While at Mount Ida, he had become acquainted with Buffalo, who alerted him last summer to another boys opening with the Bison.
“I asked a lot of questions, and it looked like it might fit what I was really looking for,” Lowery said.
He arrived in Carlisle last summer and embraced his new home. All was going well until October, when he started having migraines.
“I was at my parents’ in Glenwood,” he said. “We went to eat, and one side of my body went numb. They rushed me to the hospital, and the next thing I know they’re having to pump me with pain medicine for eight days in the hospital.
“This was a guy Carlisle hadn’t known but for two months, but I had so many people from the community come see me, and the kids wrote me get-well cards. The day I got out of the hospital, my wife decided she didn’t want to deal with a sick person, so she left.”
With the separation, he lived for a while in a hotel, and he said the Carlisle administration and community as a whole embraced him during his troubles.
“I finally got into my apartment, and the entire basketball team and their parents came and helped me move,” he said. “I knew then, without a doubt, I’m home.”
But the cluster headaches followed him throughout the season.

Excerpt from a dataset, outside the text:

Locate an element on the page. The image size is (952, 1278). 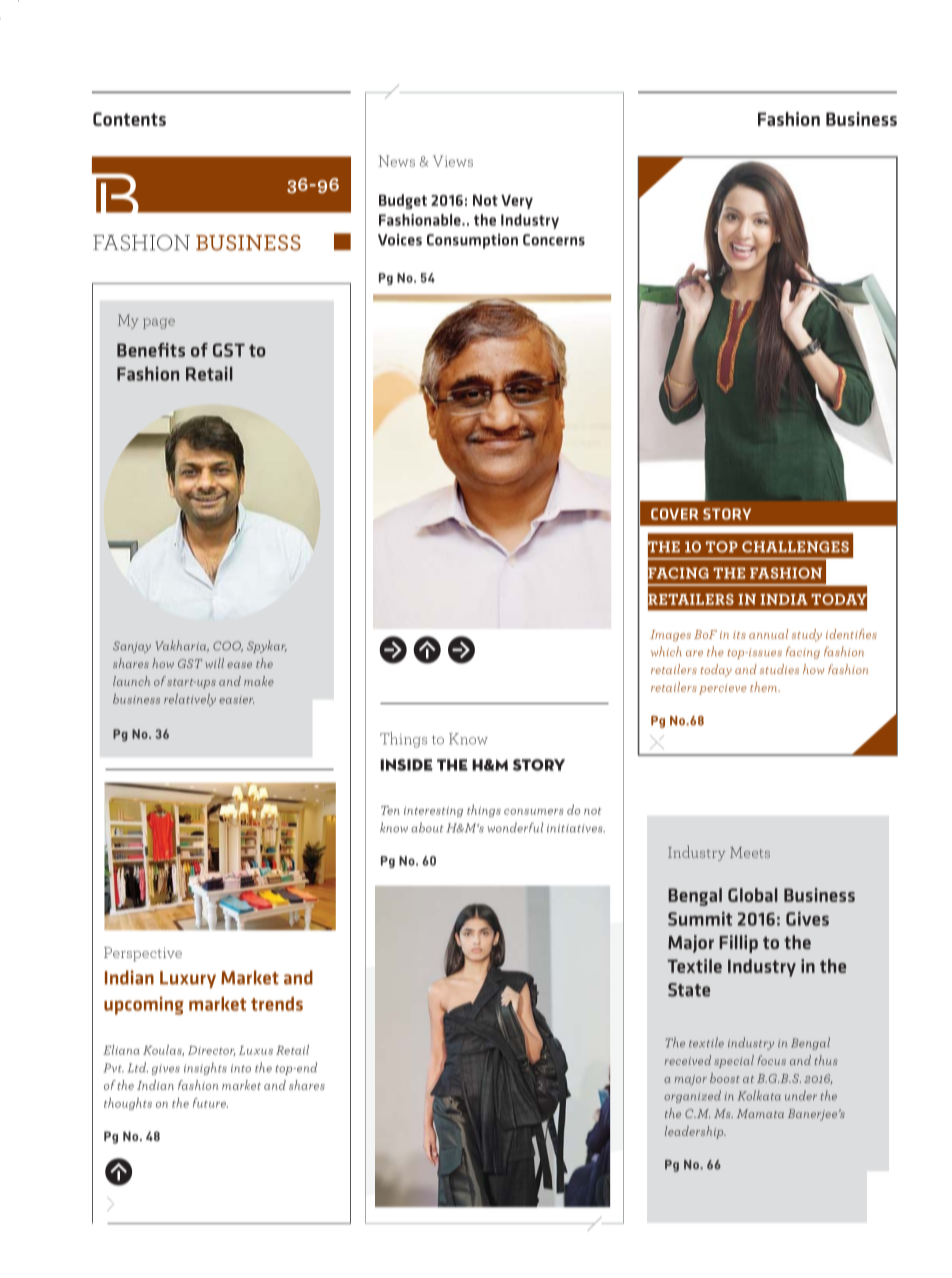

“All the way through, I was secretly going home and having to use medicine to go to sleep,” Lowery said. “It was the roughest ordeal of my life.”
The Bison won six games on the floor — the most in several years. But in January, they were forced to forfeit the four wins from the fall semester because of an ineligible player, so they officially finished 2-25.
But now, things are better. He said last week he hadn’t had a headache in two weeks — his longest pain-free stretch since October. He said doctors had told him a lifestyle change was his best bet, so he’s been eating a healthier diet and exercising — running, walking, lifting weights.
“They said if I could change my life, it would probably go away and maybe not come back for decades,” he said.
Last week, he took his Bison to a team camp at McCrory.
“I didn’t know this, but these kids had never been to a team camp,” he said. “Since they were in seventh grade, there’s been a new coaching coming every summer. It’s been really good for them. Last year, we were trying to put in what we’re wanting to do. Now we want to work in the gym and get better and hope in the next few years we’ll be up in the standings. They’re competing.”
Smith said he thought Carlisle was a good place for Lowery’s building project.
“It’s going to take hard work and being committed and working all kinds of different hours, and he’s more than willing to do that wherever he is,” Smith said. “He’s one of those guys, a tireless worker. He’s always been like that as a player. Once he sets his mind to it and gets committed to it, he’s going to get it done.”
This summer, Lowery’s son, Carter, who will be a second grader at Sheridan Elementary, is with him every other week.
“My boy is happy to be here,” Lowery said. “He’s starting to dribble a basketball. Maybe someday he’ll play for me. That’s my dream.”